Châteauroux

Wir haben den Atlantik verlassen und sind in Châteauroux am Indre gelandet. In der Mittagspause haben wir uns im Backofen eine Pizza warm gemacht, dabei standen wir auf einem hübschen Picknick-Platz gegenüber von Saint Savin an der Gartempe. Vor uns steht die alte Brücke aus dem 13. Jahrhundert, die die Mönche des Klosters von St. Savin erbaut hatten.

St Savin

Von dort war es nicht weit bis Châteauroux. Die Landstraße über die hügelige Landschaft ließ sich bei meist 90 km/h trotz Regen gut fahren. Nach der Ankunft war es trocken und warm, so dass wir zu einem Spaziergang durch die Grünanlagen am Indre los zogen.

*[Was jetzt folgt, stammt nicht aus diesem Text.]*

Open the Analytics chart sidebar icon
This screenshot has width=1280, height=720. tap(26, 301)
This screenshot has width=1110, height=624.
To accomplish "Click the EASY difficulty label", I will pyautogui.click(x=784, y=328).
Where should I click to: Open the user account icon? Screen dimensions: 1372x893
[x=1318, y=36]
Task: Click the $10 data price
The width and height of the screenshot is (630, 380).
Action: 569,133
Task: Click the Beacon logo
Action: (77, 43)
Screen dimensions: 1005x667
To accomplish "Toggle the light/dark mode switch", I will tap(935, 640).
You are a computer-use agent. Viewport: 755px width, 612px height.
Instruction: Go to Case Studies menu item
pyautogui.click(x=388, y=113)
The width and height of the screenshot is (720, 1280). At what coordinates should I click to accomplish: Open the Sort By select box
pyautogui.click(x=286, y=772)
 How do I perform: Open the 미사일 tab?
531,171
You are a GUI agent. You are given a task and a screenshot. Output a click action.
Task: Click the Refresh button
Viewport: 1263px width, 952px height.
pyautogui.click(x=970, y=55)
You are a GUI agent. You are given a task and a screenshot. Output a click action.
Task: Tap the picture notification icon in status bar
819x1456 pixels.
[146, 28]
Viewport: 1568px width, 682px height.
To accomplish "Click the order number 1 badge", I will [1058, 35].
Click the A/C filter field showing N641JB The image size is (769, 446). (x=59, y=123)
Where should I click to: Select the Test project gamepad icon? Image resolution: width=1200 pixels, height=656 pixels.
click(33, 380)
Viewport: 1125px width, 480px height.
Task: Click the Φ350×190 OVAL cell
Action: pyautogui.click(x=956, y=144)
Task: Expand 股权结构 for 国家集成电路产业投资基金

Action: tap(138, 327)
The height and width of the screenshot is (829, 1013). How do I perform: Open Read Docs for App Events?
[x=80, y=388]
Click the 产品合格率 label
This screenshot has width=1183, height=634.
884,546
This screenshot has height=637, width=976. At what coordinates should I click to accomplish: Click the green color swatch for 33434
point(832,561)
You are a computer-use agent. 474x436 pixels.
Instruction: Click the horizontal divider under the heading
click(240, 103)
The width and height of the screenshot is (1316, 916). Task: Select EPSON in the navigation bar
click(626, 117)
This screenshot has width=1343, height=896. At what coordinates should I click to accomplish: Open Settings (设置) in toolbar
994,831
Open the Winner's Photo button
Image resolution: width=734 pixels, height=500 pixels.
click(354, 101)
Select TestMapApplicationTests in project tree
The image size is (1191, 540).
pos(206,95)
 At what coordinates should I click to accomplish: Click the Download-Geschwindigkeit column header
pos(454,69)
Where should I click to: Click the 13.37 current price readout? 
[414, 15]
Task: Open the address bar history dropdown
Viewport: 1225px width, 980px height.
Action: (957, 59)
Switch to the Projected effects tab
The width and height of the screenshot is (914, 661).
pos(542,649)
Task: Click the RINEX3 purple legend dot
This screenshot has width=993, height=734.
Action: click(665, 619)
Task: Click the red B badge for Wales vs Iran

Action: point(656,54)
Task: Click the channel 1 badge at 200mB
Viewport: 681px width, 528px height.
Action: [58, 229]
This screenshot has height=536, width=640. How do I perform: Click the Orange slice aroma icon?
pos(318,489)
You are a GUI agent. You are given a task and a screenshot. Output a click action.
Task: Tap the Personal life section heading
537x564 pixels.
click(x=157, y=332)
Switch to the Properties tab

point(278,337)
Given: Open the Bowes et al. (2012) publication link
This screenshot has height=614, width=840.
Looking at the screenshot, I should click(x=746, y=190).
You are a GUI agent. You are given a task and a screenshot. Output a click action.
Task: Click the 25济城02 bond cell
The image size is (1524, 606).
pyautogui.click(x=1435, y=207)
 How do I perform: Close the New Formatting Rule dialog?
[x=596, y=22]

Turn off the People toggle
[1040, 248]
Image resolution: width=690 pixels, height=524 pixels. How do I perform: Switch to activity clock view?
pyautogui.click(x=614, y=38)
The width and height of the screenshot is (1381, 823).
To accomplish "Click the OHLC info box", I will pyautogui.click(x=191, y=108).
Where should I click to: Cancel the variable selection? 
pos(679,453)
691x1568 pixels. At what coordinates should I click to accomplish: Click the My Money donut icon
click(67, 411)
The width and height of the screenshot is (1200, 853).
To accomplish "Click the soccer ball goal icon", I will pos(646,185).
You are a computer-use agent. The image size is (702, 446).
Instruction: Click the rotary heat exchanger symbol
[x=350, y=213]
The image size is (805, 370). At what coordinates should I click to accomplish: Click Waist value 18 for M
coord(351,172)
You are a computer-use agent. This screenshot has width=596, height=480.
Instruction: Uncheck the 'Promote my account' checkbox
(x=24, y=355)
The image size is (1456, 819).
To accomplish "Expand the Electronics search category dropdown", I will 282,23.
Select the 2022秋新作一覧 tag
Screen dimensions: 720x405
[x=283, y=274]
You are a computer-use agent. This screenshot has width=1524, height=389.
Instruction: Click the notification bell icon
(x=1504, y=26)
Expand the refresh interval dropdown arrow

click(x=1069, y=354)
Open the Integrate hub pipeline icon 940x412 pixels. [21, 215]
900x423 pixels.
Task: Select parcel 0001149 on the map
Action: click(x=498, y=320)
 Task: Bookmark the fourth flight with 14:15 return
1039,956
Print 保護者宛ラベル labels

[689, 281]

Heute morgen fuhren wir in die Stadt, um sie uns anzusehen und einige Einkäufe zu erledigen. Vielleicht liegt es am Wetter, dass uns die Stadt GRAU vorkam. Nur wenige Gebäude ließen uns anhalten, um sie zu betrachten. Eine Kirche wird gerade „gekärchert“ und der Turm strahlt in altem Glanz.

Am Ufer des Indre steht das Kloster der Cordelières. Heute ist es eine Schule und Ausstellung für zeitgenössischer Kunst. Das Wetter scheuchte uns unter einen großen Baum, von dem wir bald durch die Grünanlagen am Indre zum Campingplatz zurück fahren konnten.